Rendez-vous a donc été pris et surtout respecté par les facebookers de la troisième ville du pays et l’on pouvait constater que les marcheurs étaient de toutes les franges sociales et de tous les âges. Tôt le matin, un climat peu ordinaire était perceptible à travers toute la ville et l’on ne jurait ici et là que par l’engagement de toute la population à se mobiliser pour « dire son mot ».
Les forces de l’ordre avaient même pris position dès les premières heures à tous les points stratégiques, et les éléments antiémeutes casqués et munis de matraques étaient postés aux principales artères du centre-ville, notamment celles menant au siège de la wilaya. Les citoyens ont commencé à converger vers le centre de tous les quartiers et cités de la périphérie dès 13h30. Même la suspension de l’activité des transports en commun, dont le tramway, ne les a pas découragés, et des centaines allaient prendre part à la marche au sortir des mosquées.

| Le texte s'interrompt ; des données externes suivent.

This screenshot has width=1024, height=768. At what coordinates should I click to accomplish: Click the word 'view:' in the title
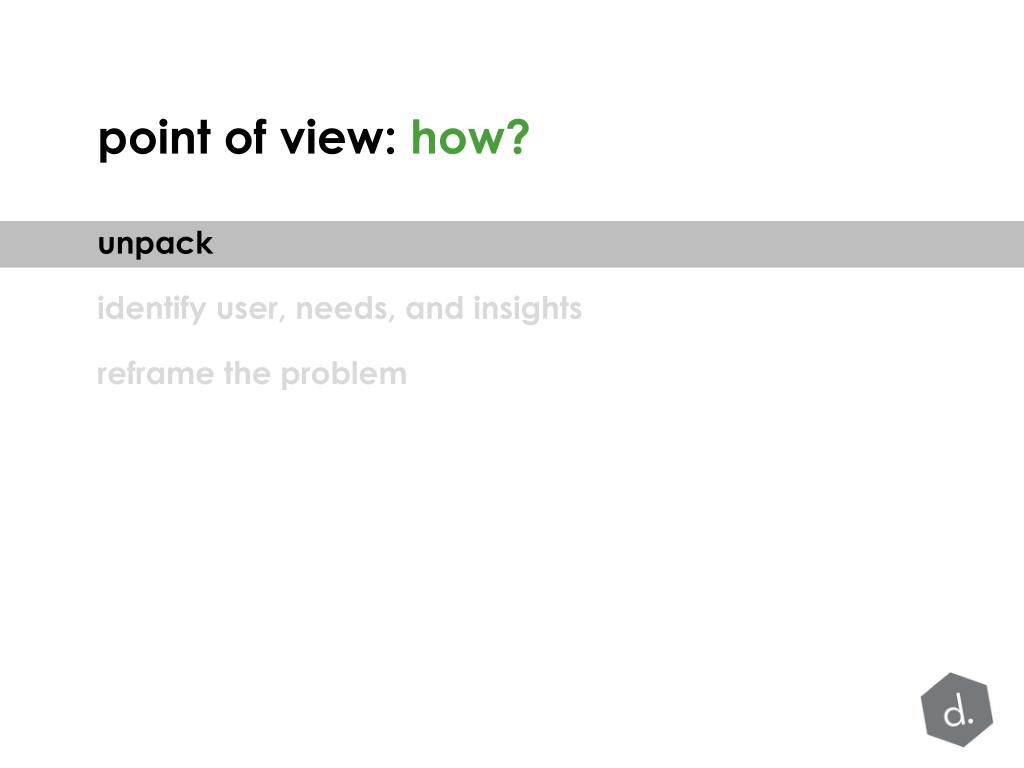338,138
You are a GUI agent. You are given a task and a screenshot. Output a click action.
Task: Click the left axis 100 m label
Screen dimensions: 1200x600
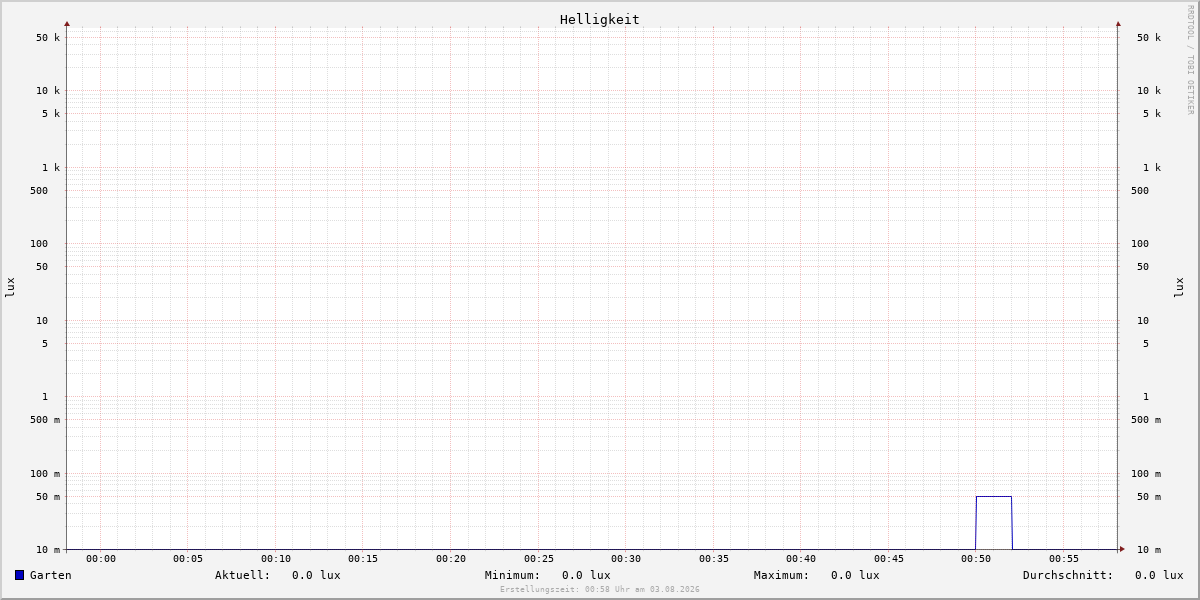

La foule s’est ébranlée du centre de la ville au boulevard Belouizdad (ex Saint-Jean) avant de rejoindre la Pyramide jouxtant la brigade de la Gendarmerie nationale, en contrebas du siège de la wilaya. Des centaines de manifestants se joindront alors à la foule qui fut empêchée par la mobilisation policière de rejoindre le cabinet du chef de l’exécutif local.
Hissant des banderoles sur lesquelles on pouvait lire « Non au cinquième mandat », « Y en a marre du pouvoir des groupes maffieux », « Algérie libre démocratique », les gens ont manifesté dans le calme. Ils ont chanté l’hymne national ou encore « Chaâbou el djazairi mouslimoun », et scandé des slogans hostiles à la candidature pour un cinquième mandat de Abdelaziz Bouteflika .
Les marcheurs ont en tout cas donné une bonne leçon de civisme, se limitant au parcours du tracé indiqué par les meneurs, qui ne semblaient afficher aucune appartenance partisane. Cela en attendant les réactions à l’appel « identifié », cette fois, lancé par le mouvement Mouatana et qui a donné rendez-vous aux Algériens dimanche 24 février, date symbole marquant le double anniversaire de la nationalisation des hydrocarbures et la création de l’Union générale des travailleurs algériens.
Union dont les appels du secrétariat général invitant les « travailleurs algériens » à cautionner une cinquième mandature de l’actuel locataire d’El Mouradia ont été plutôt mal vus.